[Start of section]
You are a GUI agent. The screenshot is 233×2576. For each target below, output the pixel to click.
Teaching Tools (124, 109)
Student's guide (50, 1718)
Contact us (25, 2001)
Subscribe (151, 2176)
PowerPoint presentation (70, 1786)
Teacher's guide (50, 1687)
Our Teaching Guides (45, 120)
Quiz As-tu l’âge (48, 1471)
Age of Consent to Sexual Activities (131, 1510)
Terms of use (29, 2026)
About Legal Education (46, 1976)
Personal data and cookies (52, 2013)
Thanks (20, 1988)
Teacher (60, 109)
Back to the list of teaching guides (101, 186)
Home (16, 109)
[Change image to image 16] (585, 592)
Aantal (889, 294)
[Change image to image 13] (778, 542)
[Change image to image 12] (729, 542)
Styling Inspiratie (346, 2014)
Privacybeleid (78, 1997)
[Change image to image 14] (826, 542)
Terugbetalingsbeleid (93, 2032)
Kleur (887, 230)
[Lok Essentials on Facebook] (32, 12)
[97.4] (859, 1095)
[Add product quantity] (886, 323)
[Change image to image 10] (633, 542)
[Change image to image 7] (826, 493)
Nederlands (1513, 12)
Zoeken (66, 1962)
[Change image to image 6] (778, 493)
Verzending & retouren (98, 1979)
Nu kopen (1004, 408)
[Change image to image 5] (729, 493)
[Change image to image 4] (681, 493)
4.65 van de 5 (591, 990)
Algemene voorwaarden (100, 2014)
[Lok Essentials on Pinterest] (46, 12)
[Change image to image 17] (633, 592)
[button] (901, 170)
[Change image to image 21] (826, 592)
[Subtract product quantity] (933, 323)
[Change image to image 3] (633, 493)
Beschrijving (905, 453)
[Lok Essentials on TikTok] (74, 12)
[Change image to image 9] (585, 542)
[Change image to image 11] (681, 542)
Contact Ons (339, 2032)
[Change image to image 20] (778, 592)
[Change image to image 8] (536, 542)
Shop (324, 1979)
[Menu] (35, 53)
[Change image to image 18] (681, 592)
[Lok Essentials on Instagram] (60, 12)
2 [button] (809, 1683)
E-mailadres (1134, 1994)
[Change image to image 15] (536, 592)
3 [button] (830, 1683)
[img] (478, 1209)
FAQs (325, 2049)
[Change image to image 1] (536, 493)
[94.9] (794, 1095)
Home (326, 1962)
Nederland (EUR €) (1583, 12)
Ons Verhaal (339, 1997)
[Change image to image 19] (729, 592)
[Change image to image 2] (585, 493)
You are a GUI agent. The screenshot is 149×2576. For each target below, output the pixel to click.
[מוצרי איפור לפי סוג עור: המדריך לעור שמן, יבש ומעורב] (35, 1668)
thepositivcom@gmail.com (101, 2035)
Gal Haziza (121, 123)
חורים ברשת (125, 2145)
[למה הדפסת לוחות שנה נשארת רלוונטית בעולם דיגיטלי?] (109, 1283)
[End of section]
## Your goal:
Every line that holds the word "click" should be copied from the listing.

## Finished task:
You are a GUI agent. The screenshot is 233×2576. For each target below, output the pixel to click.
You are a GUI agent. The screenshot is 149×2576. For each target below, output the pixel to click.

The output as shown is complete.